§ **TRAVAIL À FAIRE**:
- 1) Recopiez mot pour mot tout le passage de la lettre, de « 26 août [1850], dimanche » jusqu'à « remède non appliqué. ».
- 2) D'après la lettre, qui appelait la personne qui écrit et courait après elle depuis le rond-point ?

§ **EXTRAIT DE PAGE**:

26 août [1850], dimanche après-midi, 2 h.
Je ne t’ai pas encore écrit, mon cher petit homme, mais je pense à toi et je t’aime sans interruption. Depuis ce matin je suis occupée à des choses de ménage et à des raccommodages sans fin, voilà pourquoi je suis en retard avec moi-même. Comment vas-tu, mon doux adoré ? As-tu pensé hier à te gargariser ? Peut-être n’avais-tu pas d’eau de menthe ? Je m’en suis bien voulu de t’avoir laissé oublier ce soin important avant de sortir de la maison. Malheureusement, les regrets ne suppléent pas au remède non appliqué.
Cher petit homme, tu as bien fait de te retourner hier. L’autre jour, j’avais remarqué avec tristesse que tu ne t’étais pas retourné une seule fois pendant le court trajet de la rue de Chartres au rond-point. Mais hier j’ai été bien agréablement surprise en voyant ta belle et noble tête se tourner vers moi. Tu t’es peut-être aperçu qu’on m’appelait et qu’on courait après moi de ce même rond-point ? C’était la sœur de Mme de Montferrier et le Lacombe qui étaient venus au-devant de moi et qui ne m’ont vue que lorsque je t’ai quitté. Du reste, tout le monde m’attendait avec des dents longues, des regards mourants et des tiraillements d’estomac. Cependant, Dieu sait que je leur avais sacrifié une heure et demiea de bonheur d’être avec toi, chose que je ne recommencerais pas tous les jours malgré leur bonne cuisine, leur aimable cordialité et leurs pressantes sollicitations. Aujourd’hui encore, il ne tiendrait qu’à moi d’aller manger les restes du festin, on m’en a priée à mains jointes ; jusqu’à Lacombe qui s’est mis à genoux, mais j’ai été inflexible. J’aime mieux mon simple pot-au-feu avec vous que toutes les goinfreries de l’univers sans vous. Voilà mon opinion, tant pire si elle vous choque. Mais ce qui ne me choquerait pas énormément, ce serait de vous voir tout de suite.

§ **PARTIE DONNÉES**:
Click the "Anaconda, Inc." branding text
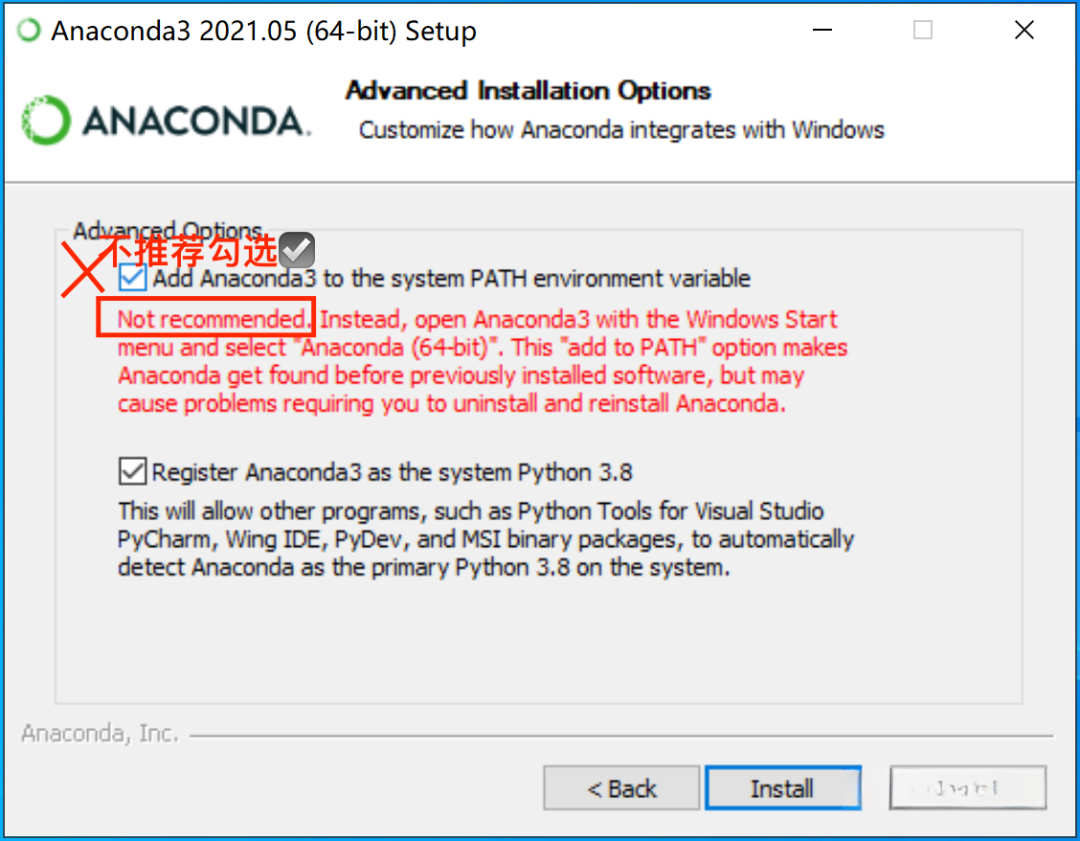This screenshot has height=841, width=1080. (100, 734)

§ **RÉSULTATS FINAUX**:
- 1)
26 août [1850], dimanche après-midi, 2 h.
Je ne t’ai pas encore écrit, mon cher petit homme, mais je pense à toi et je t’aime sans interruption. Depuis ce matin je suis occupée à des choses de ménage et à des raccommodages sans fin, voilà pourquoi je suis en retard avec moi-même. Comment vas-tu, mon doux adoré ? As-tu pensé hier à te gargariser ? Peut-être n’avais-tu pas d’eau de menthe ? Je m’en suis bien voulu de t’avoir laissé oublier ce soin important avant de sortir de la maison. Malheureusement, les regrets ne suppléent pas au remède non appliqué.

- 2) La sœur de Mme de Montferrier et le Lacombe.